La Legitimación de Capitales, también conocida como Lavado de Dinero, es el procesamiento de fondos de origen ilícito para darles apariencia de legalidad, ocultando la fuente e introduciéndolos en el sistema financiero ordinario. La corrupción, la malversación de fondos públicos o privados, el tráfico de drogas, la trata de personas, y otras actividades ilícitas de este tipo pueden producir grandes ganancias a personas u organizaciones que necesitan evadir la ley para poder disfrutar de sus fortunas mal habidas. Por tal razón, recurren a legitimar sus capitales.
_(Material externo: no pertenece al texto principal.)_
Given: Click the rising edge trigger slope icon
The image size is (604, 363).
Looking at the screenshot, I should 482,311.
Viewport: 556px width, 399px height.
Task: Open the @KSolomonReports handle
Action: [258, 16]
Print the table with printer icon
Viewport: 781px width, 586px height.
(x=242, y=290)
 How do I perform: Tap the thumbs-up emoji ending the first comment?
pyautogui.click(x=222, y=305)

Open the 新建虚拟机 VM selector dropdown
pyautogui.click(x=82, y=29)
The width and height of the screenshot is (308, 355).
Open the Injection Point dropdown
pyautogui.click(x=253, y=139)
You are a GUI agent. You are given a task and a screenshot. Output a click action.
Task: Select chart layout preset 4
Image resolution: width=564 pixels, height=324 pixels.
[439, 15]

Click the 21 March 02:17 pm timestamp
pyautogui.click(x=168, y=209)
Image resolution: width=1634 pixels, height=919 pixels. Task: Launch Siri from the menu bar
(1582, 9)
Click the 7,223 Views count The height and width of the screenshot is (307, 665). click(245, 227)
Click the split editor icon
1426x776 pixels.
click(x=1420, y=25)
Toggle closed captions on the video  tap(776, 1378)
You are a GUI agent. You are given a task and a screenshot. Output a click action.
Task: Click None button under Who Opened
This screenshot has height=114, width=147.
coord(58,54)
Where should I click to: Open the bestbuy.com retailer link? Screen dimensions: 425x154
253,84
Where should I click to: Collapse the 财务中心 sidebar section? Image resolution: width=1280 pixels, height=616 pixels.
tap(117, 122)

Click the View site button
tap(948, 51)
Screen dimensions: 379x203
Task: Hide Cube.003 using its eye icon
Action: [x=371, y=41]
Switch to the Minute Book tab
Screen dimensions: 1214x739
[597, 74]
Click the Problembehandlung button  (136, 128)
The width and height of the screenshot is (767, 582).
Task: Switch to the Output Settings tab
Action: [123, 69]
Existen tres Etapas Básicas para legitimar capitales:
Colocación: Consiste en introducir en el sistema financiero ordinario los fondos ilegales. Puede hacerse directamente mediante pequeños y constantes depósitos a los bancos o utilizando casas de cambio, casinos, empresas de envío de remesas internacionales. También pueden comprarse en efectivo obras de arte, metales o piedras preciosas para ser posteriormente revendidos mediante pago por transferencia bancaria o cheque.
Ocultamiento: En esta etapa los fondos se movilizan para adquirir bienes muebles e inmuebles y empresas industriales o comerciales, comprar instrumentos monetarios, realizar inversiones financieras o depósitos en paraísos fiscales.
Integración: Consiste en el reingreso a la economía de los fondos que han sido lavados. Aquí se encuentran mesclados los capitales obtenidos en forma ilícita con los ingresos obtenidos por actividades comerciales regulares, haciendo difícil distinguir entre los fondos legales y los ilegales.